SenBen: Sensitive Scene Graphs for Explainable Content Moderation
The rise of digital content has necessitated the implementation of effective content moderation systems to classify images as safe or unsafe. However, existing systems often lack spatial grounding and interpretability, failing to provide clear explanations of detected sensitive behavior, the individuals involved, or the locations where such behaviors occur. To address these challenges, researchers have introduced the Sensitive Benchmark (SenBen), the first large-scale scene graph benchmark specifically designed for sensitive content.

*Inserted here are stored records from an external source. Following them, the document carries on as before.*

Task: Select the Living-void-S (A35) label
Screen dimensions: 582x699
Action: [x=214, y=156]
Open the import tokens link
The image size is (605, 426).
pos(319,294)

The SenBen benchmark comprises 13,999 frames extracted from 157 movies, all meticulously annotated with Visual Genome-style scene graphs. These annotations include 25 object classes and 28 attributes that capture affective states such as pain, fear, aggression, and distress. Additionally, the benchmark features 16 sensitivity tags categorized into five distinct groups, allowing for a nuanced understanding of sensitive content.
Innovative Model Development
In a significant advancement for content moderation technology, researchers have distilled a frontier Vision and Language Model (VLM) into a compact student model comprising 241 million parameters. This model leverages a multi-task training recipe that effectively addresses vocabulary imbalance in autoregressive scene graph generation. Key innovations include:
- Suffix-based Object Identity: This technique enhances the model’s ability to recognize and categorize objects within complex scenes.
- Vocabulary-Aware Recall (VAR) Loss: VAR Loss improves the model’s recall rates by accounting for vocabulary discrepancies between training data and real-world applications.
- Decoupled Query2Label Tag Head: This method utilizes asymmetric loss to refine the tagging process, ensuring that sensitivity tags are accurately assigned to objects.
These innovations have led to a remarkable +6.4 percentage point improvement in SenBen Recall compared to traditional cross-entropy training methods.
Performance and Results
On grounded scene graph metrics, the new student model outshines all evaluated VLMs, with the exception of Gemini models, and surpasses all commercial safety APIs. Notably, it achieves the highest object detection and captioning scores among all models tested. Furthermore, the model operates at an impressive speed, providing $7.6\times$ faster inference while consuming $16\times$ less GPU memory than its predecessors.
These advancements underscore the potential of the SenBen benchmark and the associated model to revolutionize content moderation practices. By offering greater interpretability and spatial grounding, the SenBen framework not only enhances the technical capabilities of moderation systems but also fosters trust and transparency in automated content evaluations.
Conclusion
The introduction of SenBen represents a significant leap forward in the field of explainable AI for content moderation. As online platforms continue to grapple with the challenges of sensitive content, tools like SenBen will be crucial in ensuring that moderation systems are both effective and understandable. The ongoing research in this domain promises to yield even more refined models and benchmarks in the future, paving the way for safer digital environments.